SORU: Parmakla muayene yapılması şart mı?
CEVAP: PSA değerlerine baktırmak önemli olsa da PSA üretmeyen veya az üreten saldırgan kanser tiplerini de araştırmak gerekiyor. Parmakla muayenenin önemini vurgulayan Üroloji Uzmanı Prof. Dr. Ali Rıza Kural “Ayrıca PSA kanserden başka nedenlerle de yükselebildiği için parmakla prostat muayenesi büyük önem taşır. PSA değeri ne olursa olsun parmakla muayenede sertlik bulunması prostat kanseri şüphesi oluşturur” diyor.
SORU: Kanser tanısı konulduğunda ne yapılmalı?
CEVAP: Hastalığın “Klinik Önemli” mi “Klinik Önemsiz” mi olduğuna bakmak gerekiyor. Patologlar, biyopsi materyalini inceleyerek tümörün saldırganlık derecesine göre “Gleason skoru” denilen bir sonuç verirler.
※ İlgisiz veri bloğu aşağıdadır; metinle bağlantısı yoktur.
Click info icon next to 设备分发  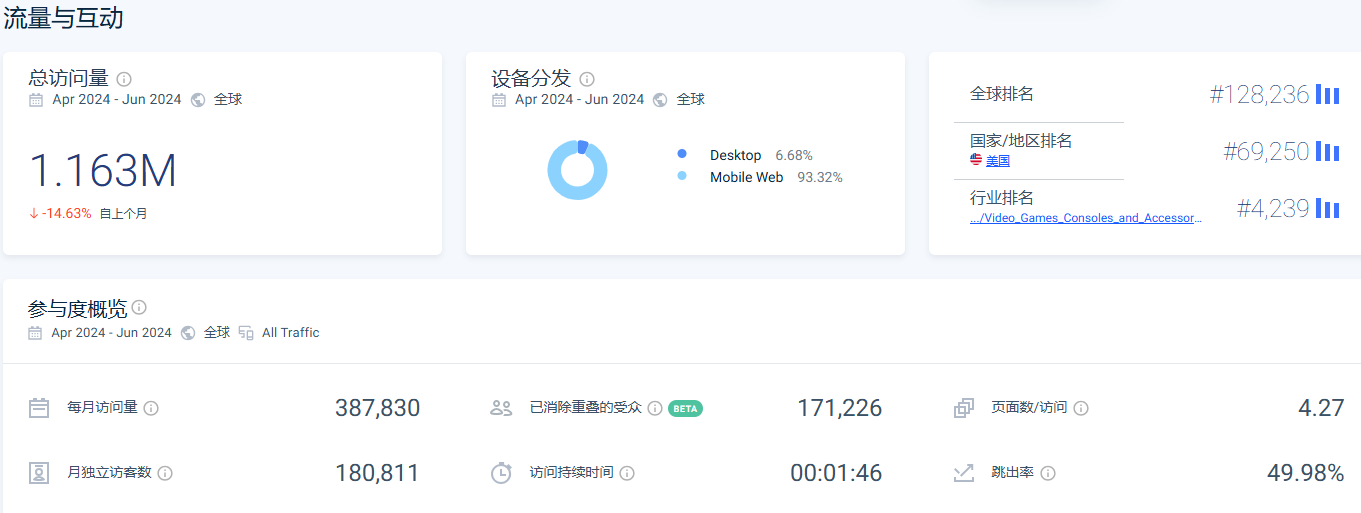(x=587, y=79)
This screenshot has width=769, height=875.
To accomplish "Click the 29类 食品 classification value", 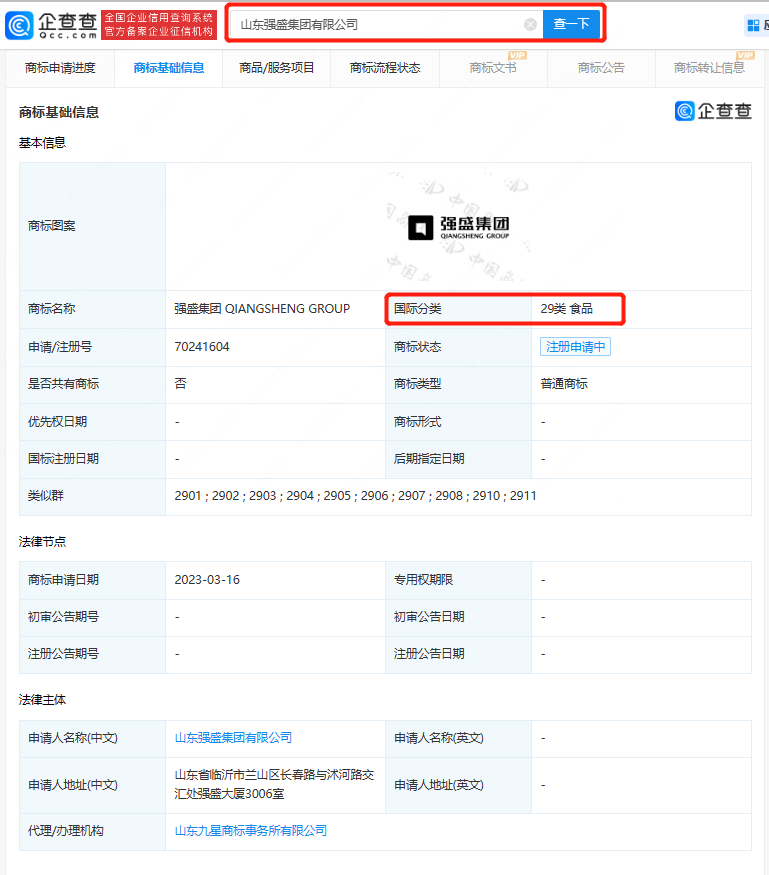I will [x=567, y=309].
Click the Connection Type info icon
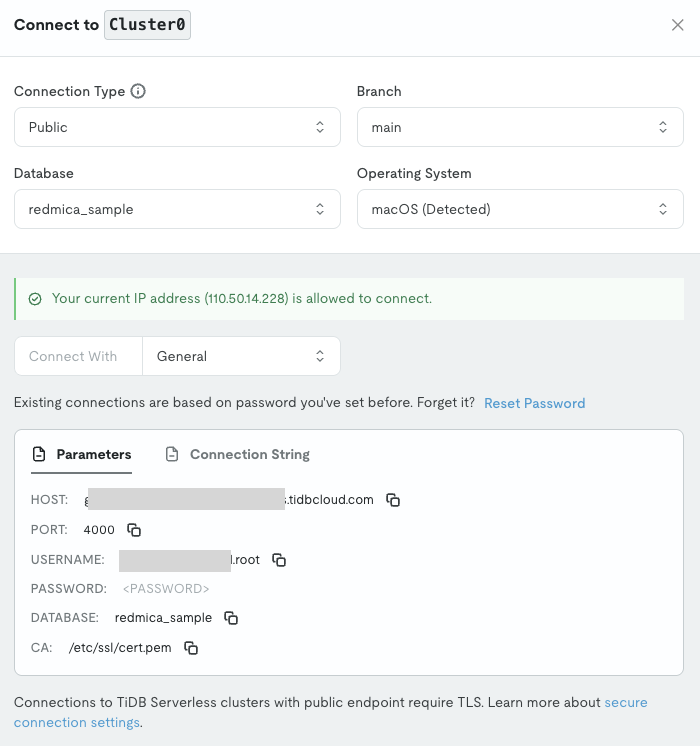Viewport: 700px width, 746px height. pos(138,91)
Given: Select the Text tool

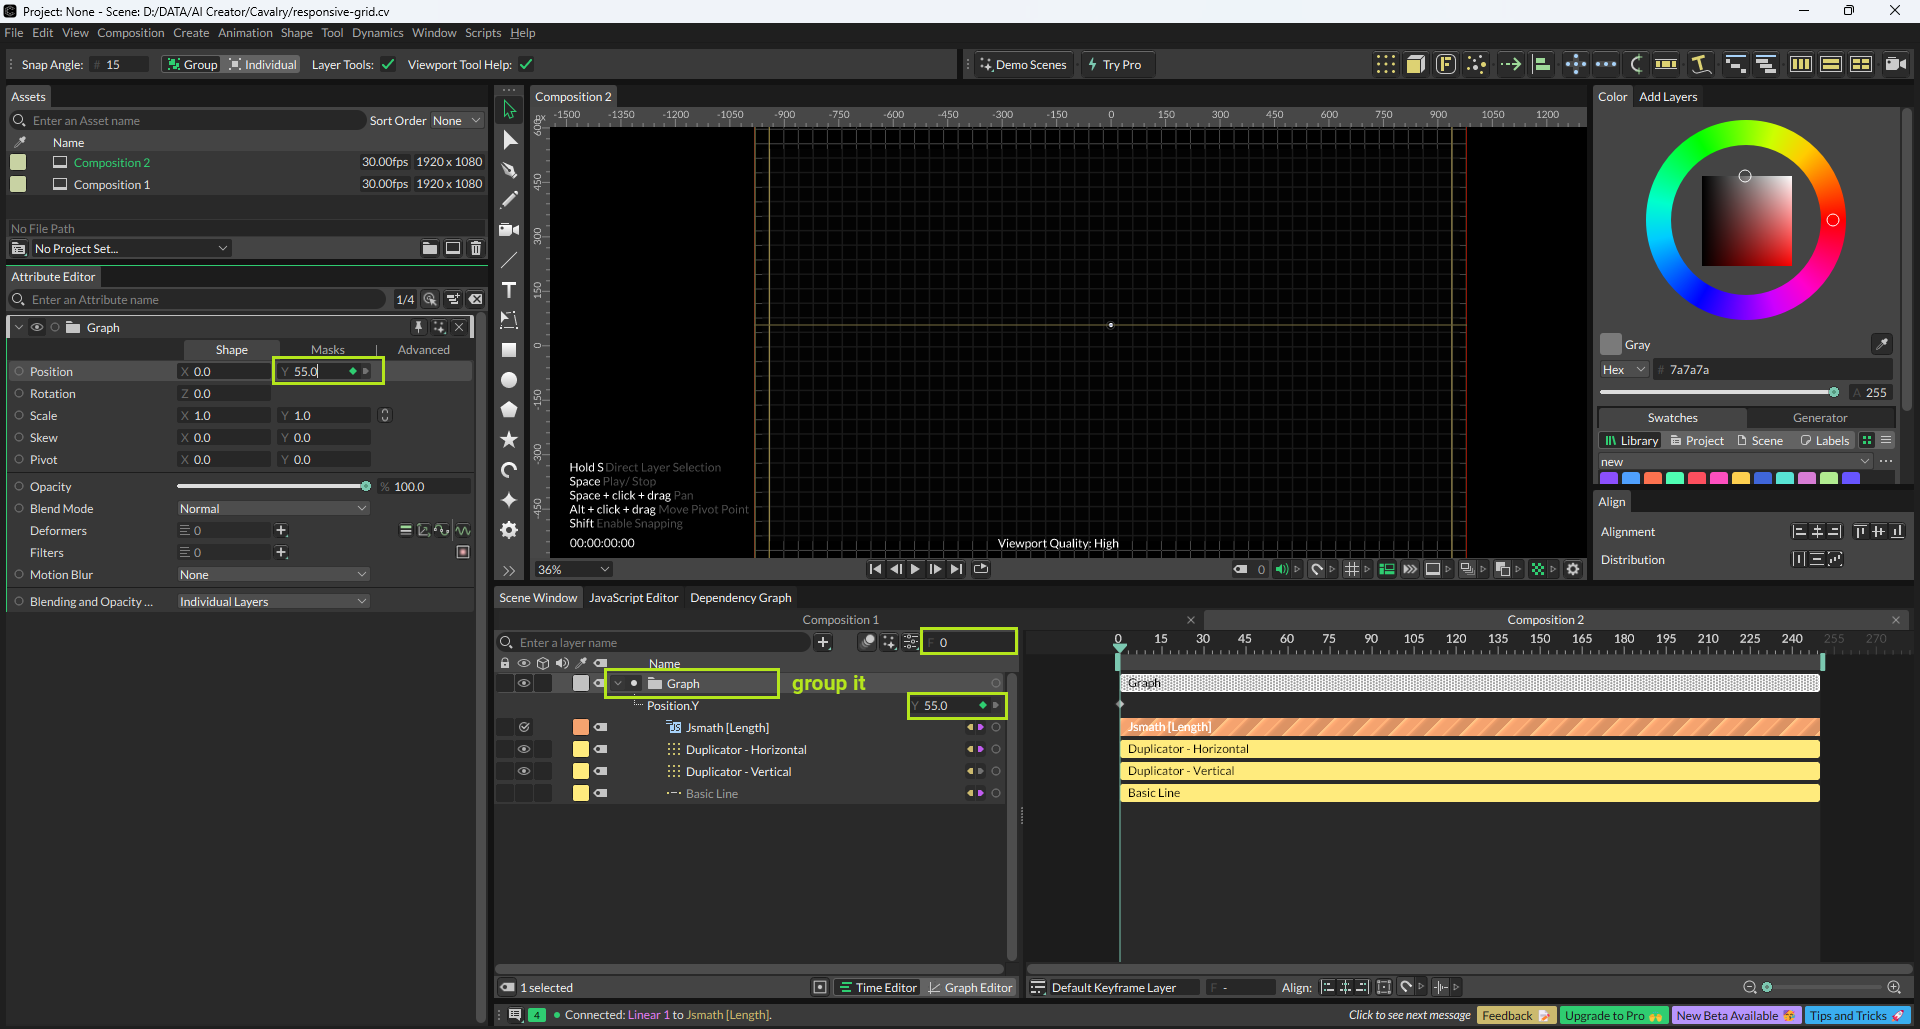Looking at the screenshot, I should (509, 290).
Gleason skoru düşük ve tümör uzunluğu da küçük ise yani “Klinik Önemsiz Prostat Kanseri” ise aralıklı PSA kontrolü ile takip yani Aktif İzlem önerilir. Gleason skor yüksekse yani “Klinik Önemli Prostat Kanseri” saptanırsa tedaviden önce sadece prostat kanserinde kullanılan ve hastalığın evresi hakkında bilgi veren “Ga 68 PSMA pet” taraması yapılmalıdır.
SORU: Nasıl tedavi ediliyor?
CEVAP: Prostat kanseri organa sınırlıysa ve hastanın yaşı, genel sağlık durumu uygunsa en geçerli tedavi yöntemi cerrahidir. Radikal Prostatektomi denilen ameliyatta prostatla birlikte meni keseleri ve bölgesel lenf düğümleri çıkartılır. Prostatın her iki tarafında yerleşik sinir-damar demetleri korunarak ameliyat sonrası ereksiyonun devam etmesi sağlanabilir. Geçici idrar kaçırma olsa da 4-6 hafta içerisinde düzelir. Hastanın sağlık koşulları ameliyat için uygun değilse veya hasta ameliyat istemiyorsa radyoterapi yani ışın tedavisi uygulanabilir. Hastalık ileri evrede ise vücuttaki erkeklik hormonunu baskılayan hormon tedavisi veya kemoterapi uygulanmaktadır. Bazı hastalarda da sadece tümörlü bölgenin tedavi edildiği “Fokal Tedavi” yöntemine başvurulabilir. Bu tedavilerde ilk 2 yılda nüks oranları yüzde 25 civarındadır.
SORU: Robotik cerrahinin açık ameliyattan farkı nedir?
CEVAP: Açık ameliyatın geç iyileşme, uzun süre hastanede kalma, enfeksiyon riski ve büyük yara izi gibi dezavantajları olduğunu belirten Prof. Dr. Ali Rıza Kural“Robotik cerrahide Da Vinci adlı robot, konsol cerrahı tarafından kullanılmaktadır. Robot enstrümanlarının 7 derece serbest hareket kabiliyeti, eldeki en ufak titremenin aletlere iletilmesini engelleyen sistemin varlığı, görüntünün 12 misli büyük ve 3 boyutlu olarak konsola iletilmesi ameliyatı çok hassas ve çok az bir kan kaybıyla yapmamıza imkan verir. Bunun sonucu olarak da açık cerrahiye oranla daha hızlı bir iyileşme sağlanrken kan transfüzyonuna çok düşük oranda (yüzde 1’den az) gerek duyulur. İdrar tutmanın geri dönüş süresi ve oranları, ereksiyon geri dönüş süresi ve oranları açık ameliyata oranla daha iyidir” diyor.
SORU: Prostat kanserinden korunmak mümkün mü?
CEVAP: Üroloji Uzmanı Prof. Dr. Ali Rıza Kural bu soruyu şöyle yanıtlıyor: “Prostat kanserinden korunmak için süt ve süt ürünlerinin fazla tüketilmemesi, aşırı derecede kalsiyum alınmaması önerilmektedir. Ayrıca obezitenin de prostat kanseri riskini artırdığı belirtilmektedir. Bunun yanı sıra düzenli egzersiz yapılması, bol sıvı tüketilmesi, D vitamini kullanılması, sigara içilmemesi, içenlerin de bırakması tavsiye edilmektedir. Aşırı miktarda E vitamini alınmasının veya Folik asit kullanımının da prostat kanseri riskini artırdığı bilinmektedir.”